I was lucky to attend PyData conference in Barcelona this year, hosted in ESADE.
Although I’m basically a PHP developer, I’ve been playing with data science tools lately with python’s stack. I have no real experience in data science, apart from a couple of prediction coding using linear regression, but I was curious.
With a novice spirit, I set some clear objectives: find out if data science is like teenager sex, or companies are really using it; get a feeling of the community; and try to learn as much as I could.
First of all, the community is vibrant, actually far more than PHP’s one in Barcelona. The organization was smooth too, and all the people I talked with was really nice. Everybody had things to learn, so came with an open mind.

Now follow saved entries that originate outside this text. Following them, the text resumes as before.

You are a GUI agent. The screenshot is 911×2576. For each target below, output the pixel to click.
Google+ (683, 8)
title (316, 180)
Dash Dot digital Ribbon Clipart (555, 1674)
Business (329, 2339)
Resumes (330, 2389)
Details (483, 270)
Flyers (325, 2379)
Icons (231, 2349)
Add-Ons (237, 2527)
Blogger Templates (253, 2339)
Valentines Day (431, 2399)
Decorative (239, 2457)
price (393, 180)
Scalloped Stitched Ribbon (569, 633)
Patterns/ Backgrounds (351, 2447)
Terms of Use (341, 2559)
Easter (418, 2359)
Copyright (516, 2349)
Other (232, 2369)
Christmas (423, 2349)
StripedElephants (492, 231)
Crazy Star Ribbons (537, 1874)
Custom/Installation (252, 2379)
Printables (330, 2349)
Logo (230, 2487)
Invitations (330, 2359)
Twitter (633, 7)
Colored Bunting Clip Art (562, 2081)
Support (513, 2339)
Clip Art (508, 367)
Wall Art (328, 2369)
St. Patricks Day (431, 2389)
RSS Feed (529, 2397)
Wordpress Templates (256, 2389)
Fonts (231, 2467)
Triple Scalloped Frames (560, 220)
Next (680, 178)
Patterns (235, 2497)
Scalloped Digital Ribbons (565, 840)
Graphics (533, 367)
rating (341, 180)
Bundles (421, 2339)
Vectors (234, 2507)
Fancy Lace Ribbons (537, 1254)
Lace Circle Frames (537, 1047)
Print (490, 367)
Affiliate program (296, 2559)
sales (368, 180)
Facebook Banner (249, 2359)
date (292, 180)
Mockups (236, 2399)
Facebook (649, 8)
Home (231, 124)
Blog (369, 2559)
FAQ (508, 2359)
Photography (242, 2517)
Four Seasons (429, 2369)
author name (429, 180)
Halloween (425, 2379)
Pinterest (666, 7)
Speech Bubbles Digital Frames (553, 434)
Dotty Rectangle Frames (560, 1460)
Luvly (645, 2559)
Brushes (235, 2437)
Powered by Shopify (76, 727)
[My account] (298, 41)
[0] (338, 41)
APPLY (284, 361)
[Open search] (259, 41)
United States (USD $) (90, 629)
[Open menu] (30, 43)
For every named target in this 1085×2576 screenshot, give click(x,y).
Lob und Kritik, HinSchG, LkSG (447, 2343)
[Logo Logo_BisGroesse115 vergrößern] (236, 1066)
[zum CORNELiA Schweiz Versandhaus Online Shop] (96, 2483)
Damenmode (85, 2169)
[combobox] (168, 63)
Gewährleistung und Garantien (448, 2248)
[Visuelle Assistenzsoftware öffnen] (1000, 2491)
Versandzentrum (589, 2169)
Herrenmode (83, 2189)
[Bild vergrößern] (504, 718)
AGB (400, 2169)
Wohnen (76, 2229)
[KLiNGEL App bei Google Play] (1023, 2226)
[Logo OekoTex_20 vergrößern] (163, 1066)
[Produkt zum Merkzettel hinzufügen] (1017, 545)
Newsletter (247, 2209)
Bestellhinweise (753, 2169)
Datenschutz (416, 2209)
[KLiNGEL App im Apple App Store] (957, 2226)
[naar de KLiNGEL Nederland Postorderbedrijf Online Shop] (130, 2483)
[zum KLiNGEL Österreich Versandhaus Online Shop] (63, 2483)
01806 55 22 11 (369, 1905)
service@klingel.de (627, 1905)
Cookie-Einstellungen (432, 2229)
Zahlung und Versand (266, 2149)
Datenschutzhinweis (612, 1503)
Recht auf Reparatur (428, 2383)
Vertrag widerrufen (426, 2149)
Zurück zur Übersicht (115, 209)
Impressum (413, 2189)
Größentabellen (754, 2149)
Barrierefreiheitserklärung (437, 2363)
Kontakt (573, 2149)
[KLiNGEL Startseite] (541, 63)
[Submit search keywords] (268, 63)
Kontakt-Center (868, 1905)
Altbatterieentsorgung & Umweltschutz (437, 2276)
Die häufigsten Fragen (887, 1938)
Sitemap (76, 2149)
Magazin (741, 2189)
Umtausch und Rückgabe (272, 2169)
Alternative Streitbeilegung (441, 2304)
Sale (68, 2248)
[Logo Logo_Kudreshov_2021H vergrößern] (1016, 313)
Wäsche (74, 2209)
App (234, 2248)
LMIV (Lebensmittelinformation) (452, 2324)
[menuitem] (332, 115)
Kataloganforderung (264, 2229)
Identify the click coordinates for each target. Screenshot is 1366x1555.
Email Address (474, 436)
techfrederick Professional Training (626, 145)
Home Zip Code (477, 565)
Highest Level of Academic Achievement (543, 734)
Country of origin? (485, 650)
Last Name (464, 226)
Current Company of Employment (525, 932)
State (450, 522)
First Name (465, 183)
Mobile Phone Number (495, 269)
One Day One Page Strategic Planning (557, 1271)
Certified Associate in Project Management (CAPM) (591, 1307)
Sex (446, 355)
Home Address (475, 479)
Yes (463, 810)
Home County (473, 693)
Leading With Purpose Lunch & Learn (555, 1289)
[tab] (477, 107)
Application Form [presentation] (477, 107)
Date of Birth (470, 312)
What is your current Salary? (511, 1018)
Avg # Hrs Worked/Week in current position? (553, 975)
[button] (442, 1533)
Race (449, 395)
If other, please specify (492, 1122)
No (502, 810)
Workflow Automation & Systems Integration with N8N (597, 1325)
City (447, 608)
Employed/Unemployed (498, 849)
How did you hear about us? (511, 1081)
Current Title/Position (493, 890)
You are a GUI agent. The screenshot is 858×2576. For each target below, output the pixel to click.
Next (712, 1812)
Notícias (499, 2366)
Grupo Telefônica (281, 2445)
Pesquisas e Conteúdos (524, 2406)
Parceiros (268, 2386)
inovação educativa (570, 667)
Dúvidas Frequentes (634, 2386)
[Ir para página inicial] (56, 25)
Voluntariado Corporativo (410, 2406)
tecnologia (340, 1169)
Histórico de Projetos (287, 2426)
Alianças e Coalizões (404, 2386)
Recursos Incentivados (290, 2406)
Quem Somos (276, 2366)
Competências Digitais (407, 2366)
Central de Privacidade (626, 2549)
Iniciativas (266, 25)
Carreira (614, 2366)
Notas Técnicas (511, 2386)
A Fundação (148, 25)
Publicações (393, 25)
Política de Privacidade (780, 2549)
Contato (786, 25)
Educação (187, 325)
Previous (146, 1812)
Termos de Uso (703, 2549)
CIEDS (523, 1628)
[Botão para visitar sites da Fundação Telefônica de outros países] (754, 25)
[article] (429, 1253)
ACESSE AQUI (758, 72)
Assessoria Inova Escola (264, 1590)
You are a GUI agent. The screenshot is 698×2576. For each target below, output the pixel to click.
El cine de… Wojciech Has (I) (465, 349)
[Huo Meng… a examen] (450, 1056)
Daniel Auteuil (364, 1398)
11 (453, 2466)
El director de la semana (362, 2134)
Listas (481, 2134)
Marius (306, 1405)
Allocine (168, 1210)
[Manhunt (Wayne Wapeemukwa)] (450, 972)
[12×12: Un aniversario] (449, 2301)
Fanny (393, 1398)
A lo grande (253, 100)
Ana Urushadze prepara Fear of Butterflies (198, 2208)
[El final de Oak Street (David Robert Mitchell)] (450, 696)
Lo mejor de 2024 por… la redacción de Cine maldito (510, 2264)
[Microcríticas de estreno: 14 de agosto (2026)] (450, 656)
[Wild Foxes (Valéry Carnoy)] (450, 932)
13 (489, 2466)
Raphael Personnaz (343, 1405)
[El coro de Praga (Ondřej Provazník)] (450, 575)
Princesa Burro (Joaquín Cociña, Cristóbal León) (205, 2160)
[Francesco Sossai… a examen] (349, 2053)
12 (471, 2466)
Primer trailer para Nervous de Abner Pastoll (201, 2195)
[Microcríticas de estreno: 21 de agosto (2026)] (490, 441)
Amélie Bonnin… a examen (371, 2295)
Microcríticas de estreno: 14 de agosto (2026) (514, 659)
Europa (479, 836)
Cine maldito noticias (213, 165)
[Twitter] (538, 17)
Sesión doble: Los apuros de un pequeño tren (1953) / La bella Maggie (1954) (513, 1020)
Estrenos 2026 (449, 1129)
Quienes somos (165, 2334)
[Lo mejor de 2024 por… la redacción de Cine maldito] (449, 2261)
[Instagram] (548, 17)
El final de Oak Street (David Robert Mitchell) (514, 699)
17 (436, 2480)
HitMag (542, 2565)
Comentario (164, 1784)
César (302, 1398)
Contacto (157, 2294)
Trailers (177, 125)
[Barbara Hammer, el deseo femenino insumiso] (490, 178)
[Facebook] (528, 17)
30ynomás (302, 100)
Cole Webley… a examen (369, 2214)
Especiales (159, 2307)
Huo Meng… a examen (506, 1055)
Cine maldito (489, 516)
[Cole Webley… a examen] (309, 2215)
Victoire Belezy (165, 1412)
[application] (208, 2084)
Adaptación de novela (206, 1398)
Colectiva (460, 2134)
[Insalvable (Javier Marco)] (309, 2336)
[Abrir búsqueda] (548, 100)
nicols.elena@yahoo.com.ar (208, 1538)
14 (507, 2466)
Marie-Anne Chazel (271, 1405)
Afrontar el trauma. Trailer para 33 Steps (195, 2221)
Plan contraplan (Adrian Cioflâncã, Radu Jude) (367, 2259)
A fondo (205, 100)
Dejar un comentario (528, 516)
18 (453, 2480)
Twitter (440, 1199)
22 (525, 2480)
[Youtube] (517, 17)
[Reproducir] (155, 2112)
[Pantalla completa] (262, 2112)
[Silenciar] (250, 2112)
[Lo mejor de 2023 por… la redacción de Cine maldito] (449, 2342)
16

It was funny to see that I was on the “data owners” side, while most people were in the “looking for datasets” side. This led to several conversations asking me how we use the data in our company.
Regarding the talks, there were quite a lot about tools. Python science stack have a wide range of evolving tools, and this somehow reminds me of PHP circa 2008, when basic tools (PHPUnit, for example) were becoming popular. It’s good to polish your tools and master them, so I welcomed those talks.
There were also some talks on theory, which surprised me, as I haven’t never seen university professors in software conferences. Mathematical and computer science concepts were explained, for instance on optimization. This contrasts with the common industry solution: if some code is slow, just use more machine instances, which is far cheaper that spend time trying to optimize things (at least 99% of the time). I don’t mean I didn’t like those talks (actually one was really mind blowing), but I would love to see more professors in some other conferences, getting a real feel of some industry practices.
I was looking for talks showing “real fire”, real examples in companies. We heard about hotels trying to predict cancellations (in order to do overbooking); we saw IBM’s Watson analyzing the personality of customers; predict which employees will leave a big company; ideas to react knowing bad weather will arrive; best weekday to publish job offers and set interviews; and some other extremely interesting stuff… but I do want more!
My overall feeling is that I learned a lot. Python is not really used as a language but more as an interface for some amazing libraries. It looks like I have no option but to start exploring the data in ulabox!
I’d like to thank ulabox (my employer) that paid the ticket, and all the people in the organization that did a great job!
I published some of my (unedited) notes too.